• [Problem]: Every record is to be copied unchanged, except that its pictures are removed.

• [Data in this exercise]:
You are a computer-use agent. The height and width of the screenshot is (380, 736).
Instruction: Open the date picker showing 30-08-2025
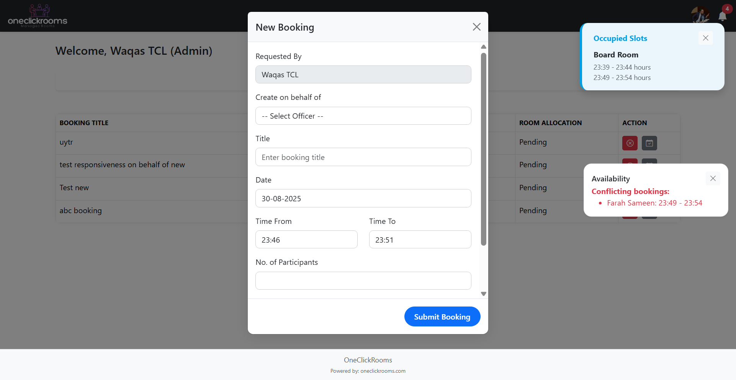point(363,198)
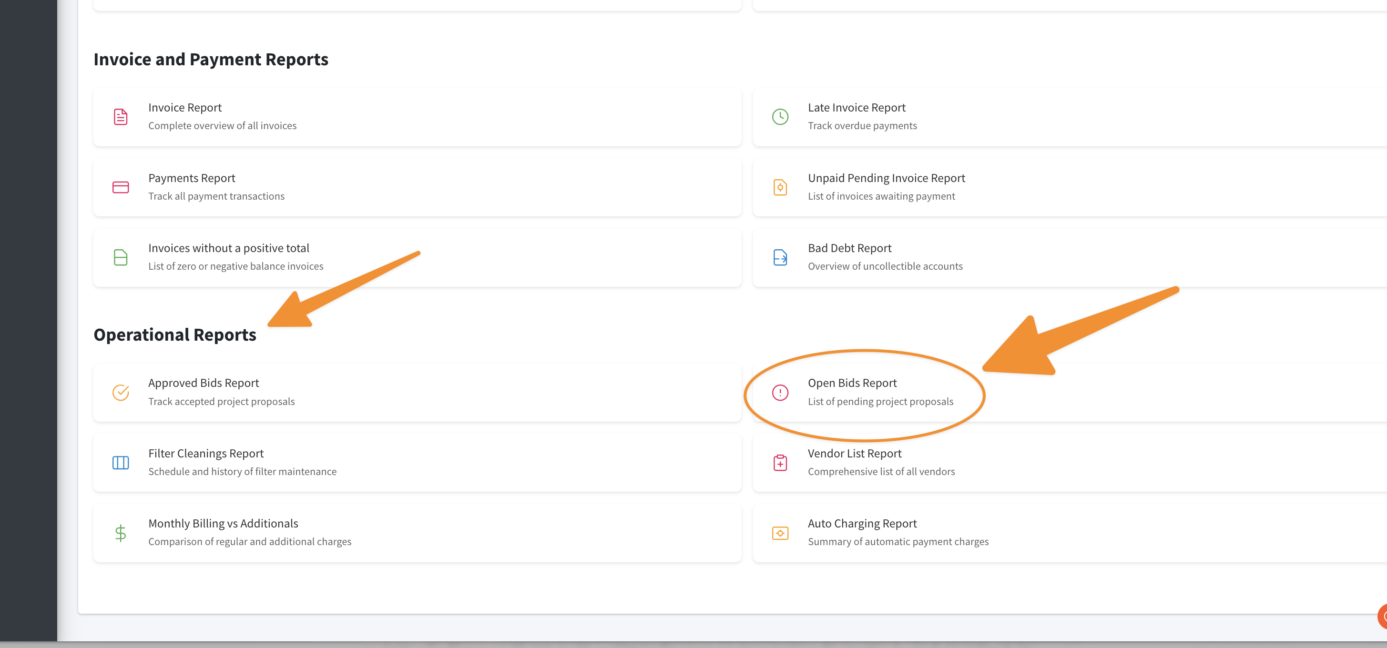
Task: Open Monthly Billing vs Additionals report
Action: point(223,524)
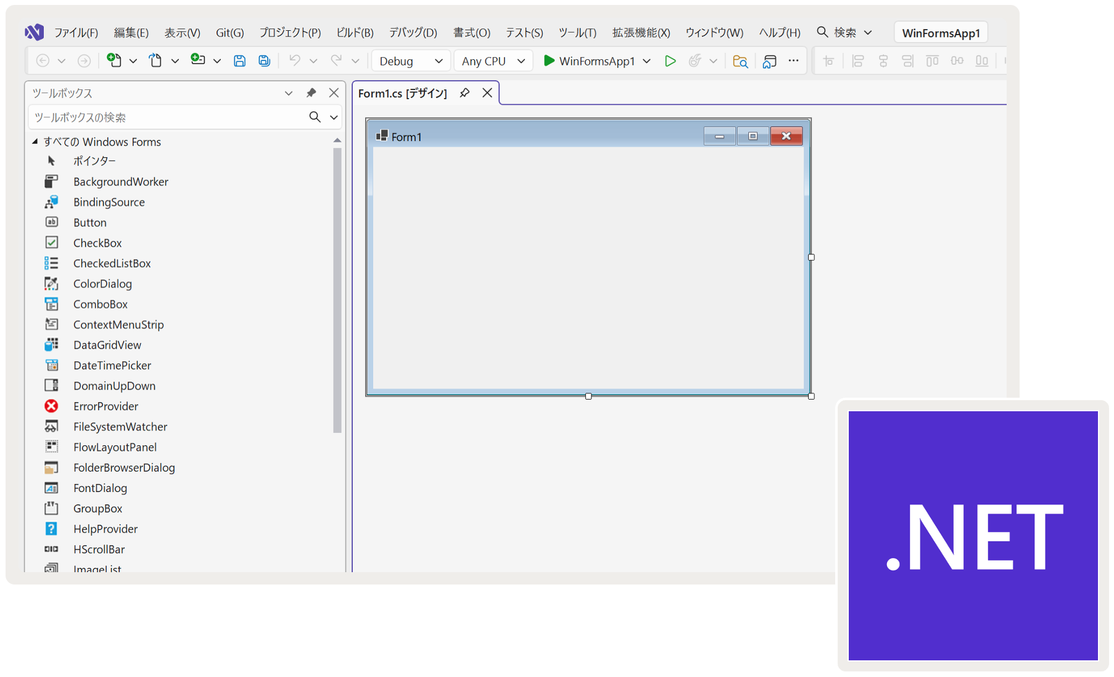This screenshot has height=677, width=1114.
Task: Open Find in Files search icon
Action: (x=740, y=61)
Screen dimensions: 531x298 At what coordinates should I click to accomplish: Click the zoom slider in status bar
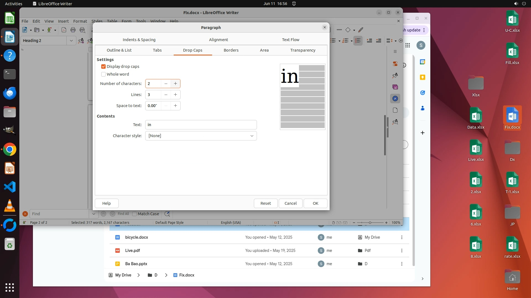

• [Answer box]:
You are a computer-use agent. The height and width of the screenshot is (380, 736).
Instruction: Open the date picker showing 30-08-2025
point(363,198)
Task: Open Monthly Billing vs Additionals report
Action: point(223,524)
This screenshot has height=677, width=1114.
Task: Open Find in Files search icon
Action: (x=740, y=61)
Screen dimensions: 531x298 At what coordinates should I click to accomplish: Click the zoom slider in status bar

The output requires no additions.